François Englert donne son nom à l'une des sphères de l'Atomium

28/04/14 à 15:59 - Mise à jour à 15:59

Source: Le Vif

Le prix Nobel de physique François Englert a donné son nom à une sphère de l'Atomium. Le physicien belge a rappelé l'importance du travail réalisé par tous les chercheurs.

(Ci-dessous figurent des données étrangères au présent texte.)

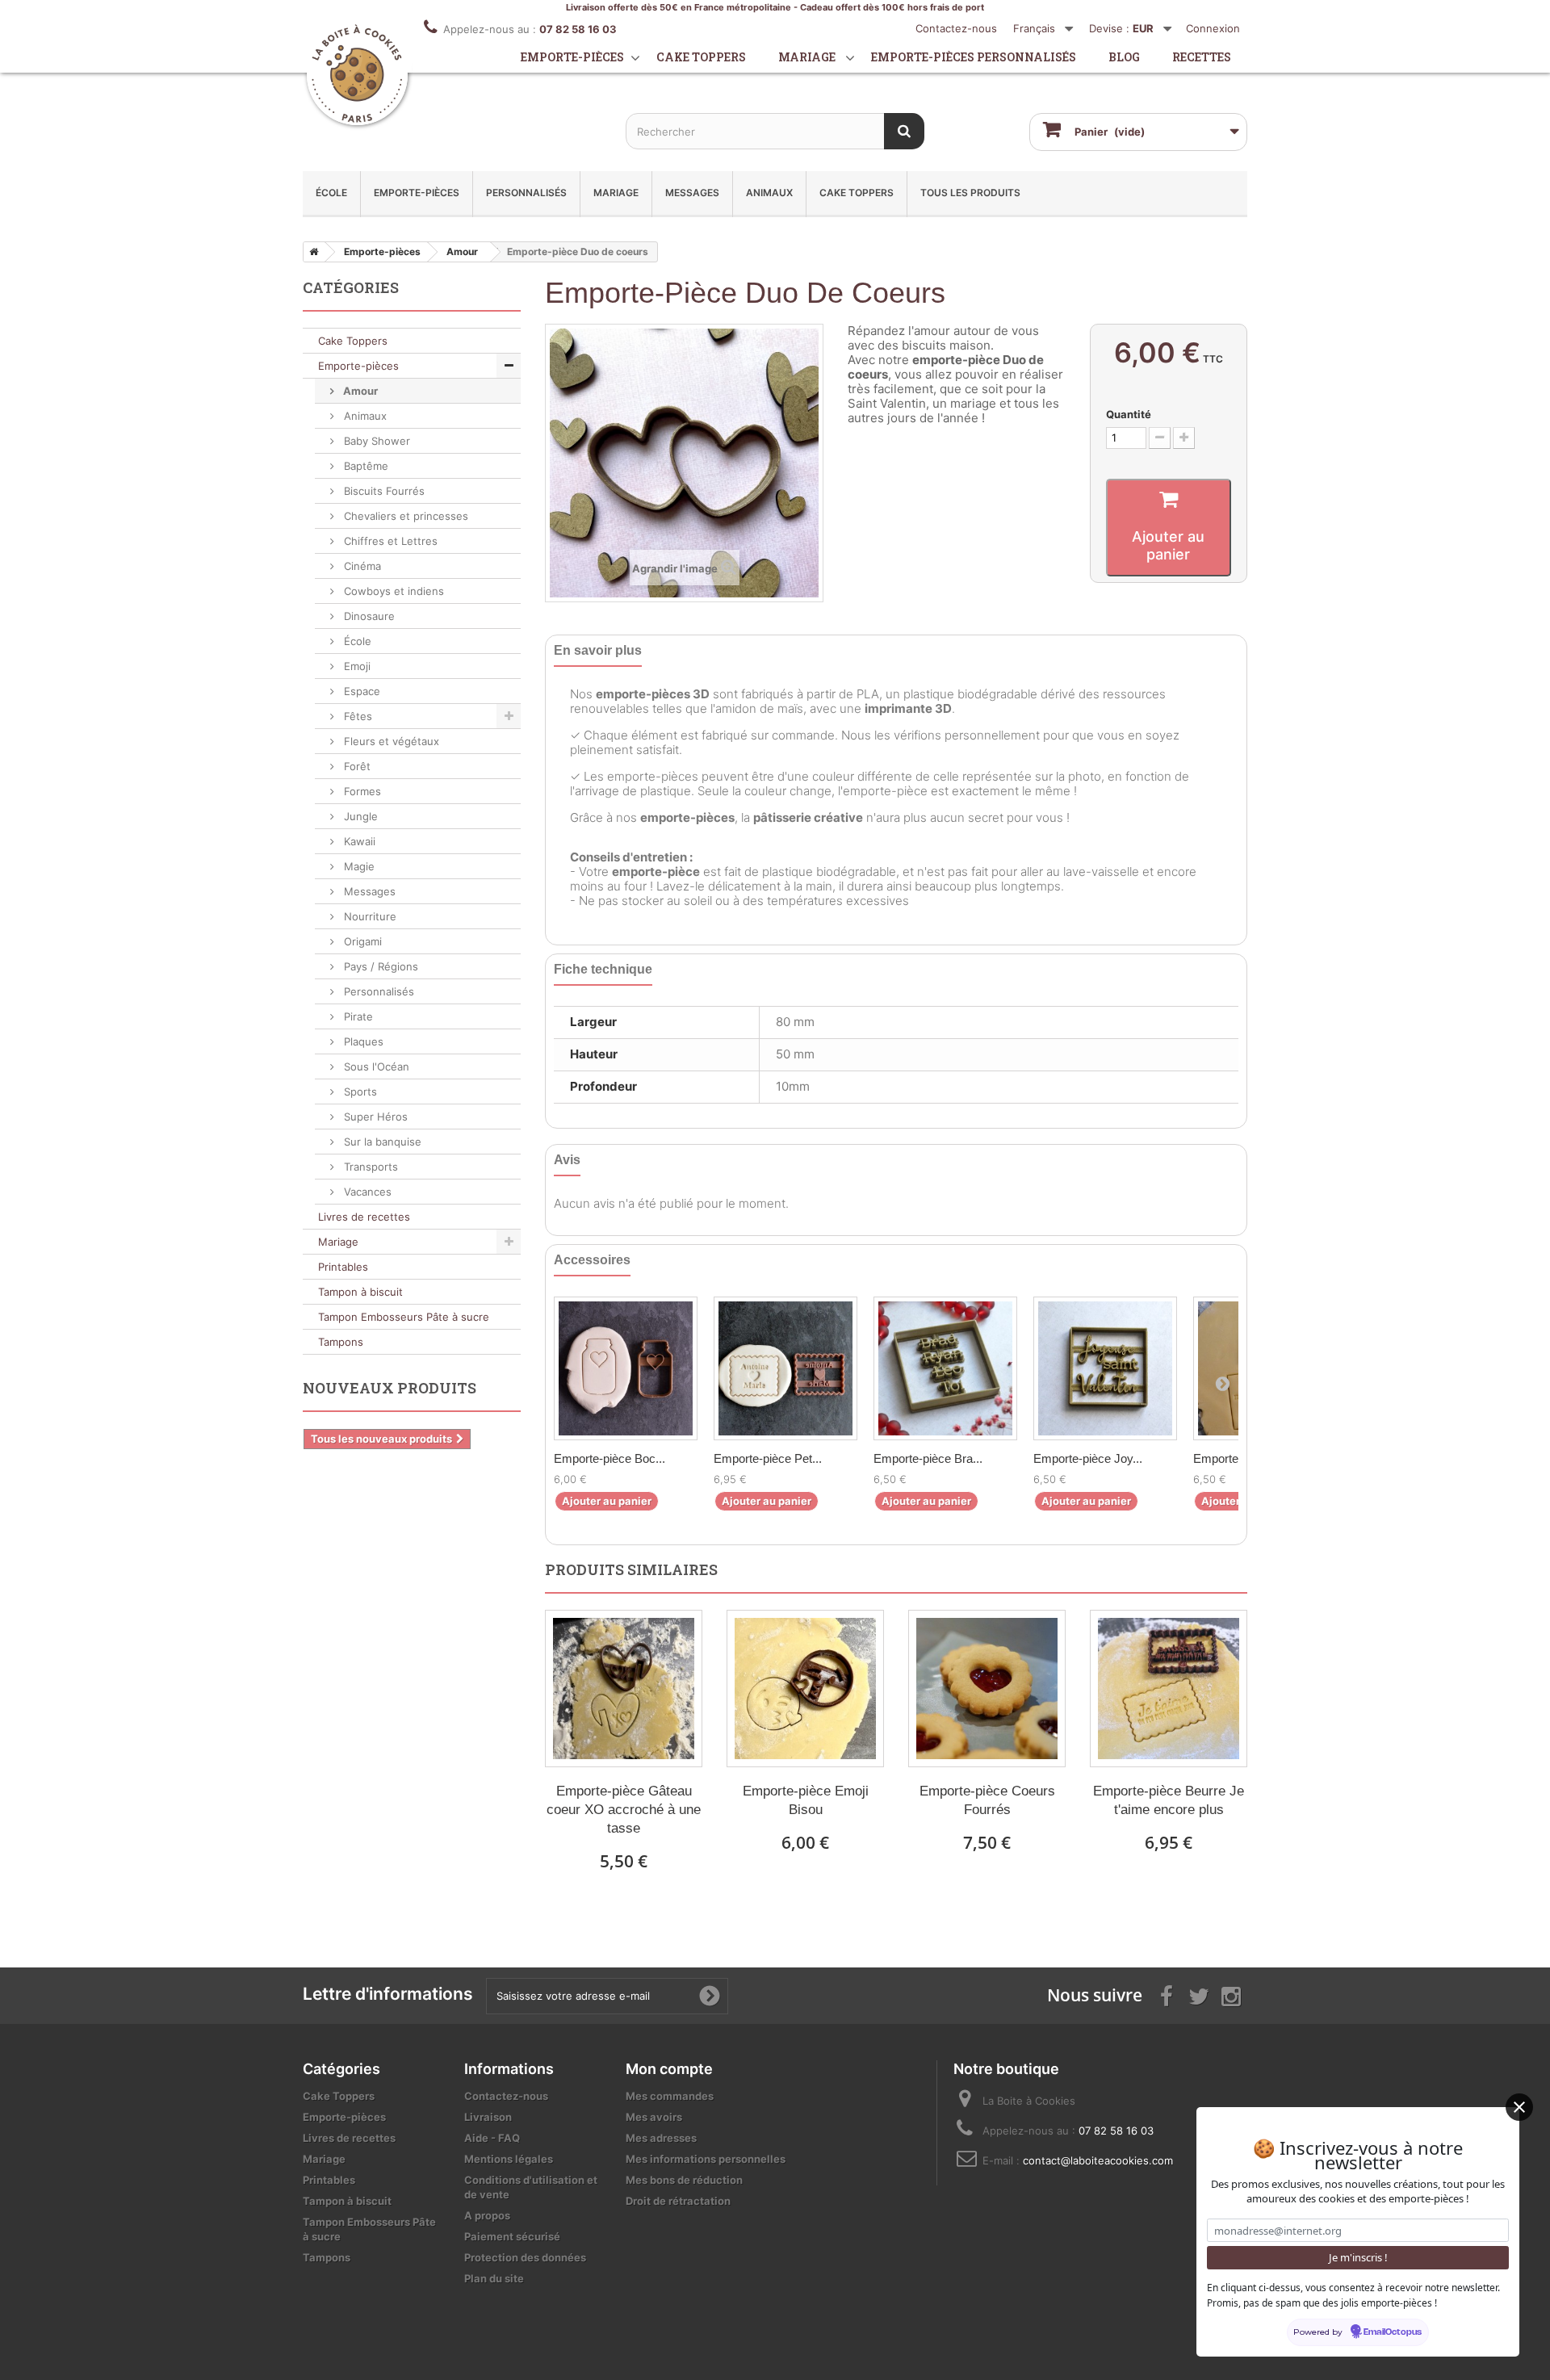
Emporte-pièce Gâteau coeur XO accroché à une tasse (624, 1809)
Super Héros (374, 1116)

François Englert donne son nom à l'une des sphères de l'Atomium

© Belga

"François Englert et Robert Brout", voilà le nom porté par la sphère de l'Atomium qui accueille les visiteurs. "C'est très symbolique d'être ici dans un atome, la base de toutes mes recherches, et principalement de celles sur le boson de Higgs", a déclaré François Englert. Le prix Nobel de physique a également reçu la Grand-Croix de l'Ordre de Léopold II des mains du Secrétaire d'Etat fédéral en charge de la Politique scientifique.

Très médiatisé, le physicien belge a voulu rendre hommage à son collègue Robert Brout. Décédé en 2011, il n'a pas pu recevoir le prix Nobel. François Englert a demandé à ce que la sphère porte aussi son nom. "Je suis très heureuse qu'il ait pensé à Robert. C'est très important de conserver la mémoire de mon mari et du travail qu'ils ont accompli ensemble", a expliqué la compagne de Robert Brout.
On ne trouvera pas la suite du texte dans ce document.